Sifma was joined by the Investment Advisers Association, Financial Services Institute, Sifma Asset Management Group, Committee of Annuity Insurers, Insured Retirement Institute and American Council of Life Insurers in co-sponsoring the discussion paper.

The groups propose a one-year transition period during which firms could begin delivering required investor communications electronically to existing clients for whom the firms have email addresses or other means to provide notice electronically that documents are available.
 
New clients would be informed they will be enrolled in e-delivery if they provide an email or other e-delivery address at account opening, even if they complete a paper application, but would have the option to elect physical delivery.

Firms should not have to take follow-up steps to confirm electronic delivery, the associations argued. But in all circumstances, investors who do not provide a means for receiving required disclosures via e-delivery would continue to receive paper delivery, and any investor could elect to receive paper delivery at any time.

“The COVID-19 pandemic has demonstrated the effectiveness of new communications technology for uses ranging from routine personal tasks to functions vital to our economy and our financial markets—from virtual annual shareholder meetings and investor conferences to initial public offering roadshows and meetings between clients and financial professionals,” the groups said in their discussion paper. “These developments highlight the need for major changes to our existing delivery framework for investor communications.”
 
The associations want the digital delivery default to be available to broker-dealers, mutual funds, investment advisors, public companies and business development companies for the delivery of prospectuses, customer account statements, customer confirmations of sale, investment advisor brochures and all investor communications.

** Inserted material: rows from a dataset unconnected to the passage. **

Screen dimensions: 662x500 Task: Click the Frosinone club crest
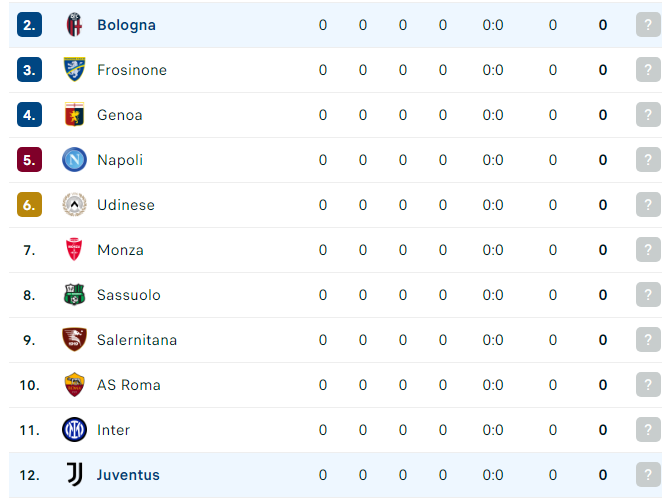click(x=74, y=70)
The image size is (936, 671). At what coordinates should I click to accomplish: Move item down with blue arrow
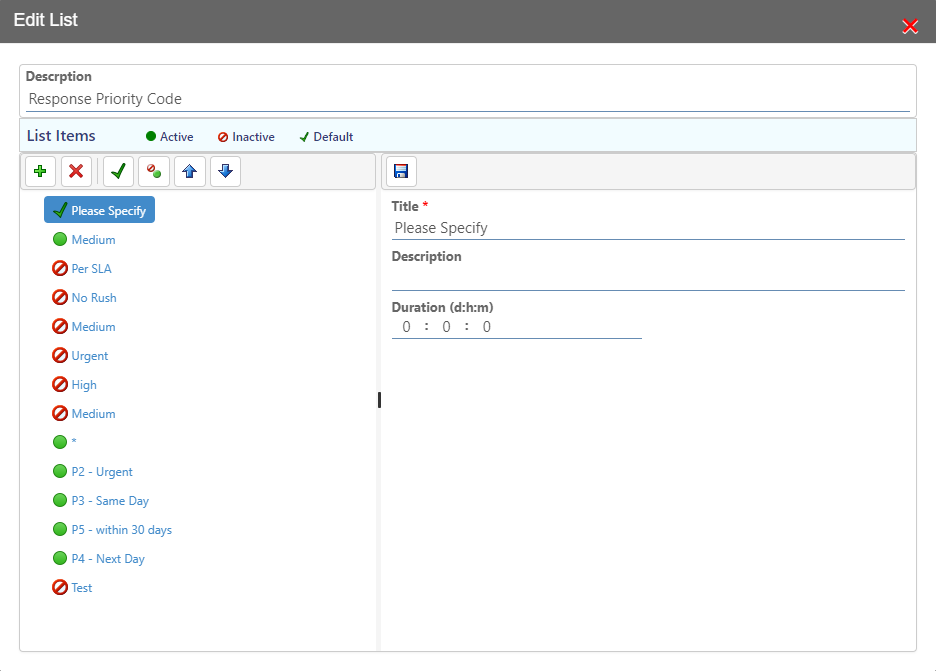(x=225, y=172)

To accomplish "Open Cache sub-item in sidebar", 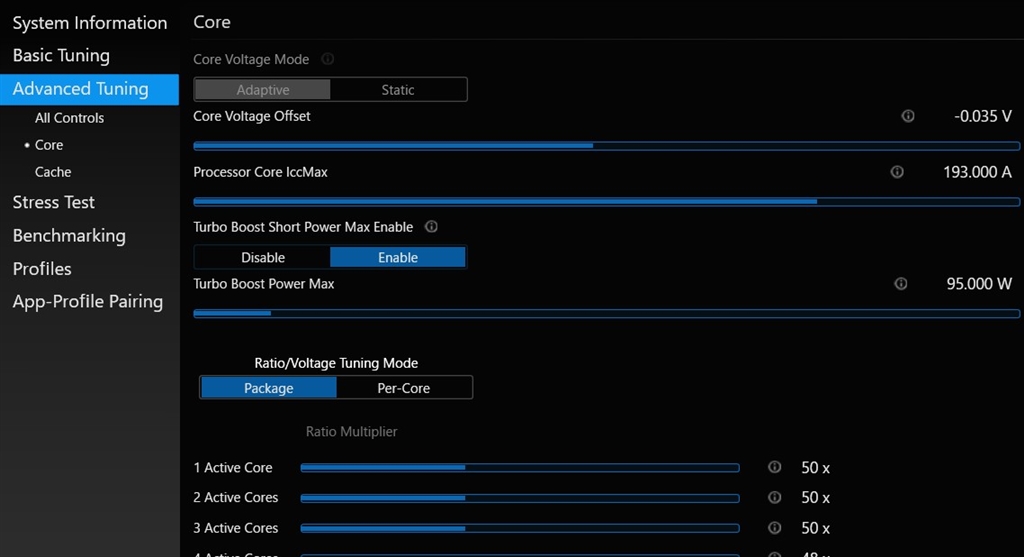I will pos(53,172).
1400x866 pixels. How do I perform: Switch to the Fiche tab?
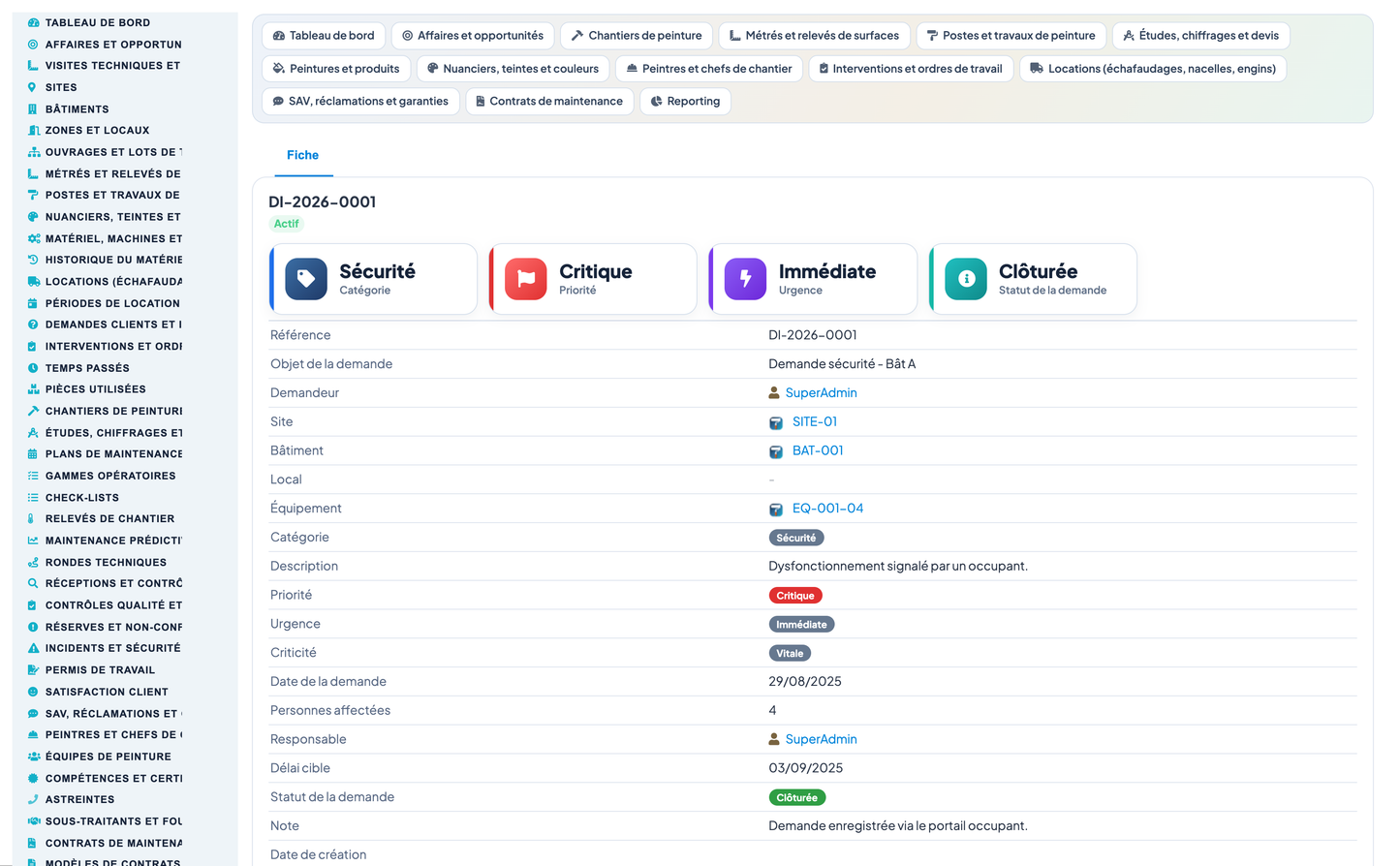click(302, 155)
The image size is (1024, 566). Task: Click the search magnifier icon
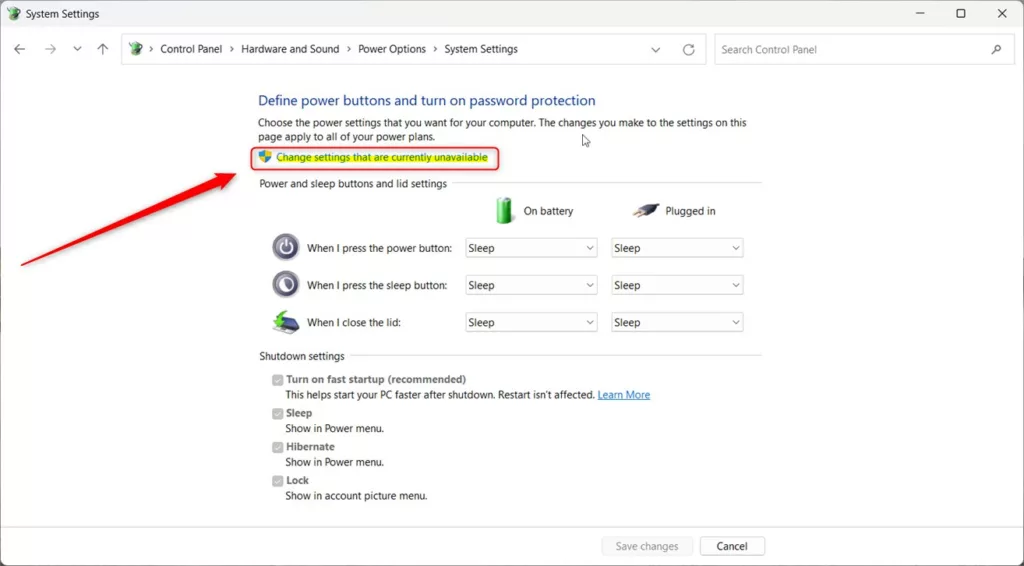pyautogui.click(x=996, y=49)
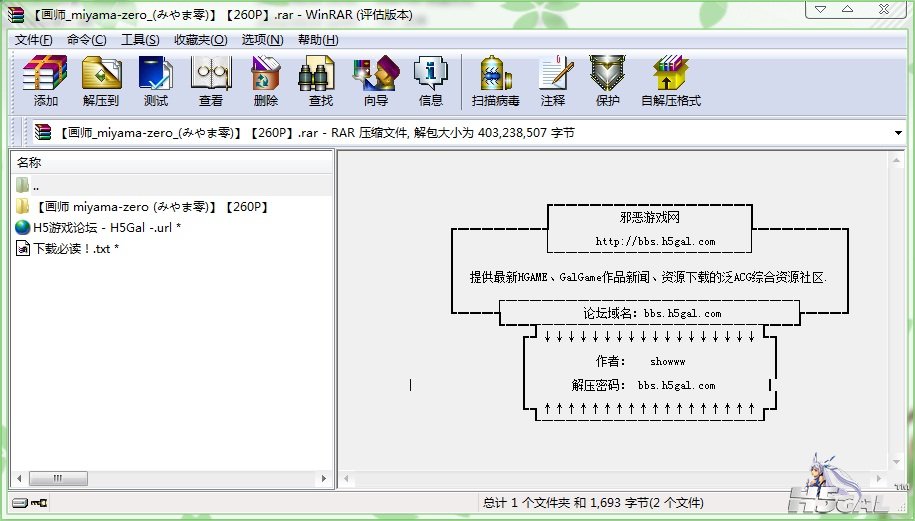Launch the 向导 (Wizard) tool

pos(376,81)
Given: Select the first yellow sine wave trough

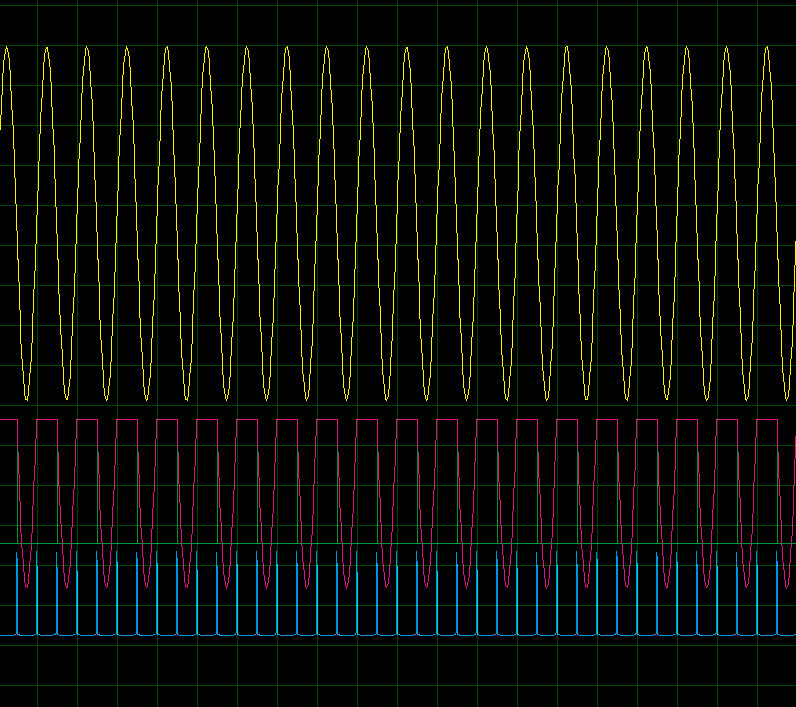Looking at the screenshot, I should click(27, 398).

The change will require the SEC, the Financial Industry Regulatory Authority and the Municipal Securities Rulemaking Board to update their rules and related guidance, the groups acknowledged.

As other government agencies have done, the SEC should clarify that its requirements are not intended to trigger the consent requirements of the E-Sign Act or take an affirmative step to clearly exempt appropriate rules from those requirements,” the seven groups said. “Current rules impose obstacles to e-delivery because they may trigger the additional complicated consent requirements of the Electronic Signatures in Global and National Commerce Act (“E-Sign Act”).”